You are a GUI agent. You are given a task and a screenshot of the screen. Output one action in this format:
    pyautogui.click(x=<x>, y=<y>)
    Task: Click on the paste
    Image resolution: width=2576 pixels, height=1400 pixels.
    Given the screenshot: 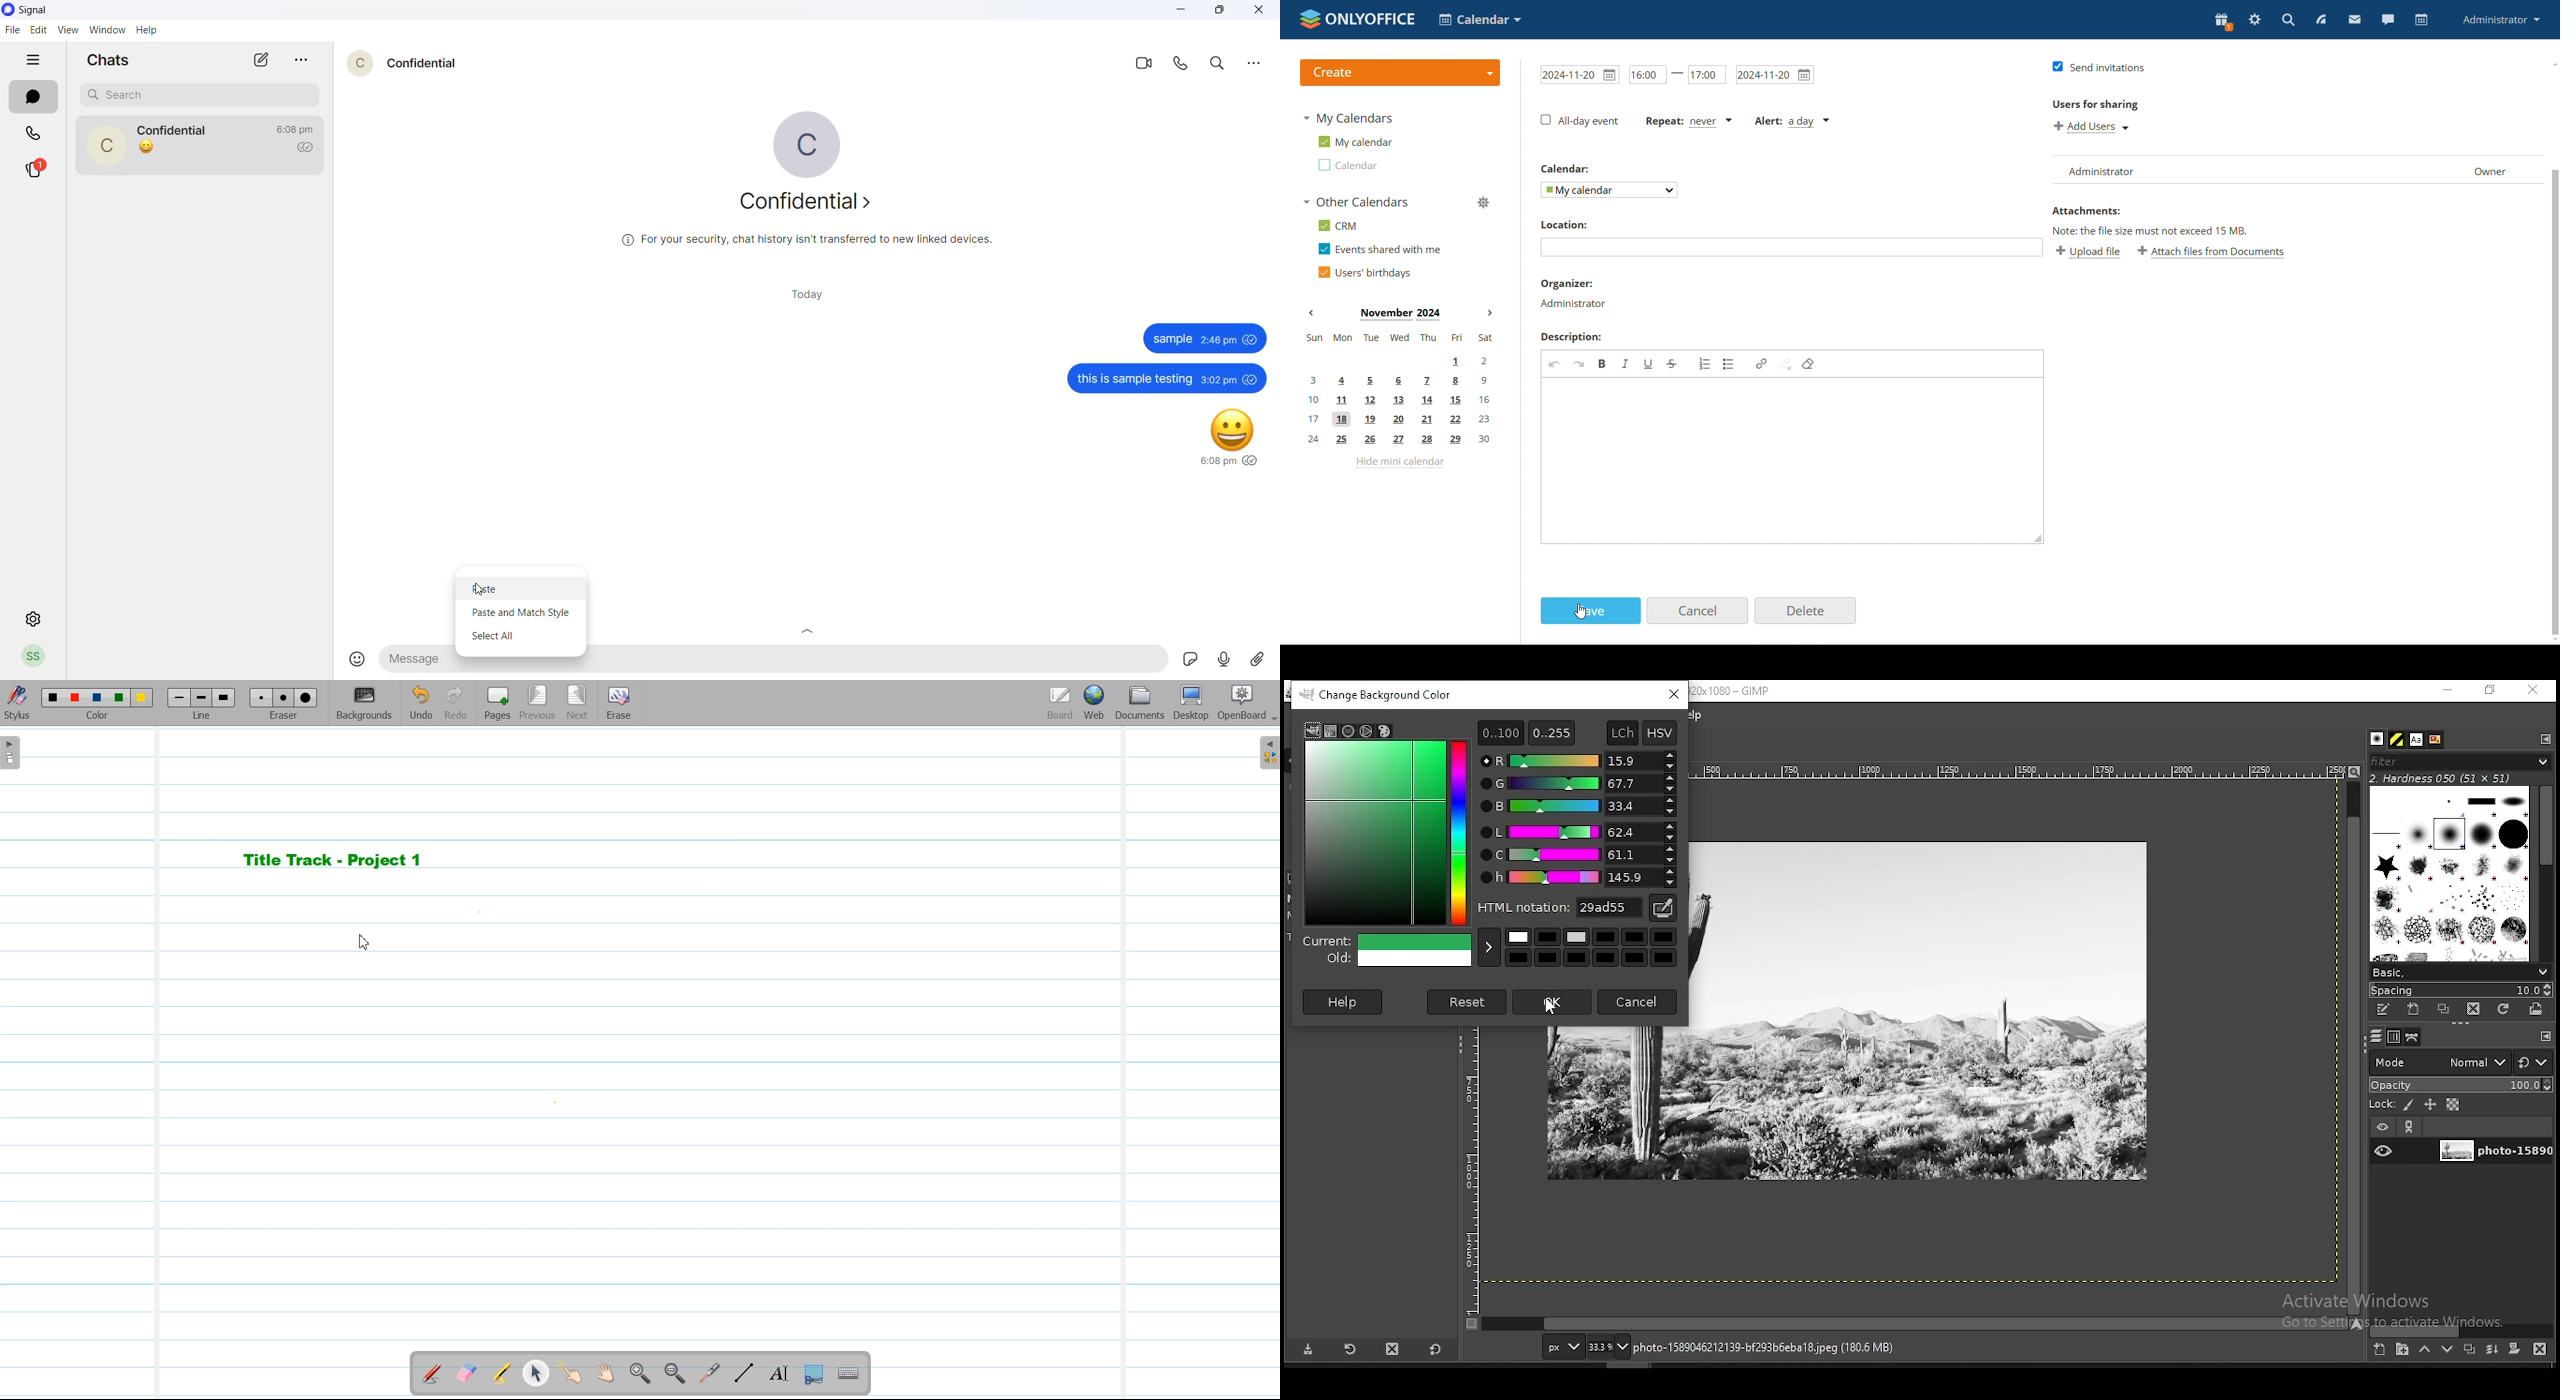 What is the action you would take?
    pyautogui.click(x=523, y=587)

⁂

### REQUIREMENTS
Render the listing from its first line through the line containing "Image resolution: width=2576", both included, as a Markdown table with the columns Row and Listing line. Number each line and omit blank lines.

### SOLUTION TO THIS EXERCISE
| Row | Listing line |
|---|---|
| 1 | You are a GUI agent. You are given a task and a screenshot of the screen. Output one action in this format: |
| 2 |     pyautogui.click(x=<x>, y=<y>) |
| 3 |     Task: Click on the paste |
| 4 |     Image resolution: width=2576 pixels, height=1400 pixels. |